Once the text has been localized with a bounding box, the document is cropped using that area. The cropped region is analyzed for contours, in other words, the dark pixels are identified as a feature, and the light pixels are identified as background. The contours are then fed into a pattern recognition or feature detection algorithm to determine the alphabetic letter(s) or numeric digit(s). For successful classification, the localization must be done properly because this will eventually decide what the crop regions of interest will be that the contours will be extracted from.

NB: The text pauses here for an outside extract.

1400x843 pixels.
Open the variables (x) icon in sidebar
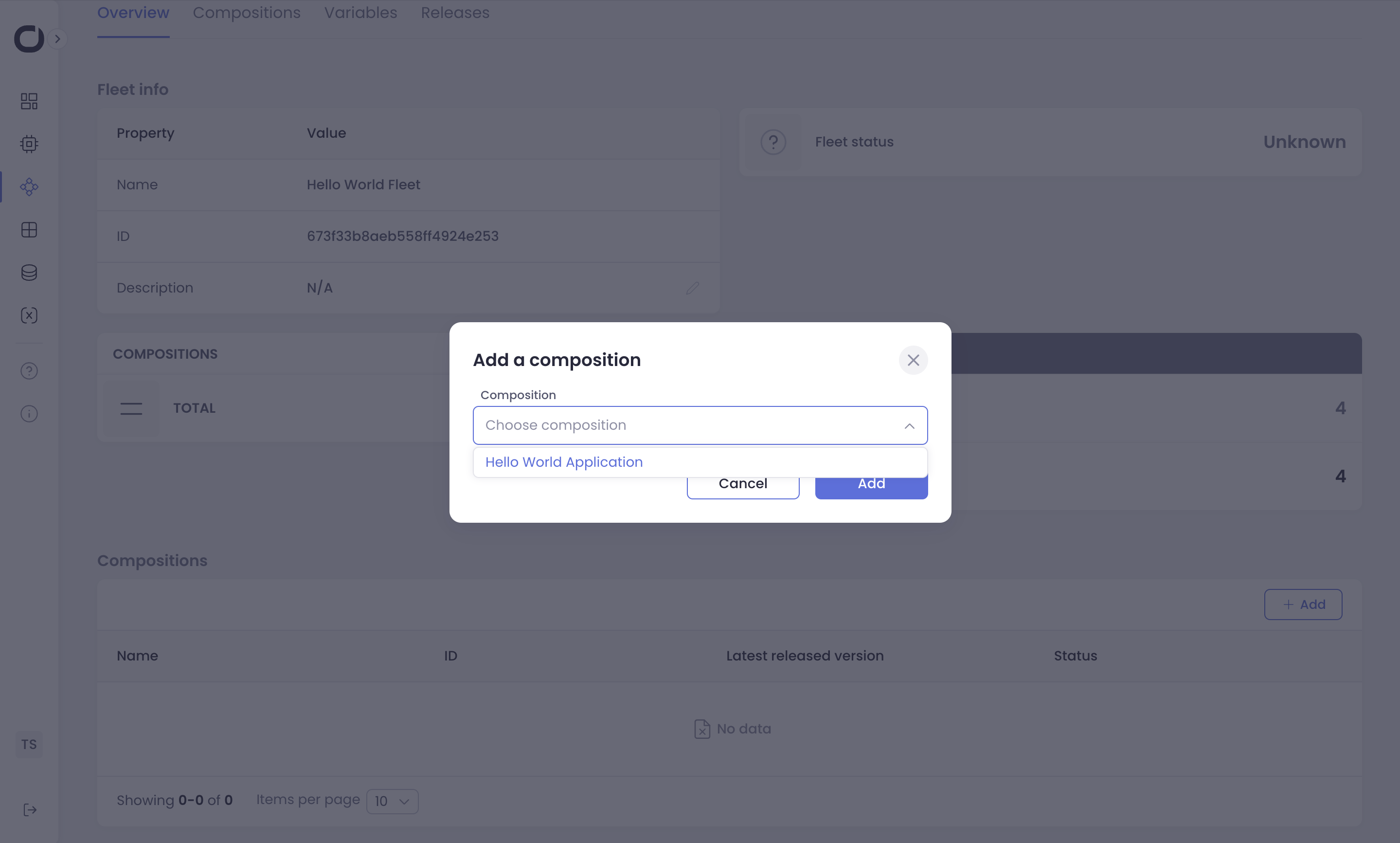pyautogui.click(x=29, y=315)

Proper pre-processing will also allow the model to better detect contours in this region of interest.

This can be automated to speed up the process and make your OCR system more efficient.

Automating OCR through SuperAnnotate

Having quality annotations is crucial, and this is where you can benefit from having a platform like SuperAnnotate. At SuperAnnotate, we utilize our Vector Editor for OCR use cases:

1) First, we place bounding boxes for the named entity recognition.

2) Then, we extract the text using free text attributes for classification.

So now that we know OCR from a theoretical perspective, the question in the air remains how do we automate this?

Now, putting a bounding box may not seem time-consuming, but typing out the text (when you have to describe the body of the text) takes quite a bit of time. Besides, typing out manually has its own challenges, as there’s a chance for mistyping and other errors.

To minimize the error rate and streamline the process, we’re proposing a tutorial on how to use an OCR model to automate text annotations. We will be using bounding box annotations labeled in SuperAnnotate’s platform to perform text predictions on and merge the predictions to the annotations. Here we will be using an EasyOCR model to get predictions. You can access the tutorial here.

But why SuperAnnotate vs. other platforms?

There are three significant areas where SuperAnnotate stands out among its competitors:

DataOps platform

With our advanced DataOps platform, you can automate labeling, get unparalleled control of annotation workflow, quickly spot quality issues in your data, and seamlessly integrate into your existing pipeline. Here is a dropdown of our core advantages:

ML data pipeline and annotation platform
Robust QA, project management, data management
Deep integration and customization via SDK
AI automation, 10x faster annotations

DataOps services

We’ve screened over 350 annotation service companies worldwide and selected the top 35 to be in our marketplace. Our hand-picked teams of professionals are all trained on our software, so they can flawlessly leverage the platform features. SuperAnnotate’s marketplace gives you the following:

Comparison between the best annotation teams for any project.
All teams leverage SuperAnnotate to deliver maximum speed and the highest quality.
Fully managed marketplace (no crowdsourcing).

MLOps success program

We bring excellent DevOps and machine learning expertise to serve as an extension of your existing data engineering unit. We’re not only supporting your efforts in labeling datasets but also setting up and improving data pipelines. Our dedicated account teams include ML engineers, annotation experts, DevOps engineers, and project managers. From day one, we provide white-glove service, where we institute our best practices to help you scale your data practice. So, by choosing SuperAnnotate’s platform, you receive:

Best-in-class customer success and PM
ML, annotation, DevOps, pipeline support
Software and services all-in-one place

Wrap up

We hope this article provides you with hands-on tips and knowledge to automate your OCR project and accelerate your annotation pipeline without compromising on quality. With a real-life use case of production ML, we showcased how such tooling can boost the scalability of annotation processes making transitions between dataset creation and model training smooth and flawless. By now, you should have an understanding of how SuperAnnotate can facilitate you in your OCR automation efforts.